Из пролома бетонной ограды высунулась голова без шапки, с длинными растрепанными волосами, затем и весь человек вылез, такой же одичавший, как и Неустроев, столь же запущенный. Он поспешно проскочил через дыру, но не убежал – обернулся и, топчась на месте, зябко поводя согнутыми в локтях руками, стал посмеиваться, словно дурачок. Вслед за ним пролез в бетонную дыру еще один оборванец, и еще один, смуглый и черноволосый, похожий на китайца, и еще одна бомжиха, отощавшая как узник Освенцима. Все они выскакивали из пролома бетонной ограды и одинаковым образом оборачивались, никуда не убегая, и посмеивались, глядя друг на друга. Это были мутанты нового времени, оказавшиеся неспособными заниматься бизнесом. Был уже ранний зимний вечер – все эти бездомные оборванцы оказались пьяны к вечеру. А днем их зазвали в мастерскую к одному богатому скульптору-миллиардеру, там их раздели донага, всех вместе, поставили на длинный помост из свежих досок и заставили позировать. Скульптор и на самом деле лепил для города группу фигур, узников Освенцима, – но его задачей было вылепить не самих узников, а их посмертные призраки.

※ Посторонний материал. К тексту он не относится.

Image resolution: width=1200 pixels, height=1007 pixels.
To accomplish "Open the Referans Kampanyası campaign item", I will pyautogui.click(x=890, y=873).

Обо всем этом Неустроев узнал и все сам увидел на следующий же день, когда вместе с остальными бомжами пошел позировать призраком к знаменитому скульптору. Его мастерская была огромной, как ангар, но удивительно теплой, даже жаркой, там хорошо топили, и голые натурщики не мерзли, усевшись на помосте, как большая стая обезьян. Им запрещено было шуметь и разговаривать, чтобы не мешать работе, и только изредка по команде молодого усатого кавказца, секретаря скульптора, поднимали то одного, то другого натурщика и отдельно ставили в конце помоста, заставляя принимать какую-нибудь неудобную позу: запрокинув назад голову, заломив над нею руки. Приносили обед в солдатском бачке, кормили раз в день, зато к вечеру выдавали по бутылке красного вина на двоих. Выдворяя из мастерской, секретарь договаривался с каждым по отдельности насчет завтрашнего позирования.

С этой ватагой бомжей-натурщиков я и пережил суровую зиму. Не был отловлен и отправлен в какие-то отдаленные места, куда по решению столичной мэрии чудесным образом были выдворены тысячи бездомных бродяг. Дом, в котором я жил раньше, куда приводил, чтобы ночевать в бойлерной, некоторых своих артельщиков, находился недалеко от мастерской прославленного скульптора. В

Москве он делал что хотел и портил своими монументами столицу, как портят девок. Но благодаря именно этому скульптору я прожил на свете несколько дольше, чем было мне положено. Это стало понятным уже тогда, и поэтому, погруженный в темноту своей ночевки, под шипение бойлерного пара, лежа между двумя широкими трубами, я не думал о том, что загрызу миллиардера-скульптора, когда вскоре умру и превращусь в такого же чудовищного вурдалака, какого ваял тот, с добродушным азартом поглядывая на того или иного голого натурщика. Думал же Неустроев о том, что после превращения в страшного оборотня он непременно загрызет Селютина, этого белолицего толстенького Селютина, который с таким наглым комфортом расположился там, на самом верхнем этаже сталинского дома.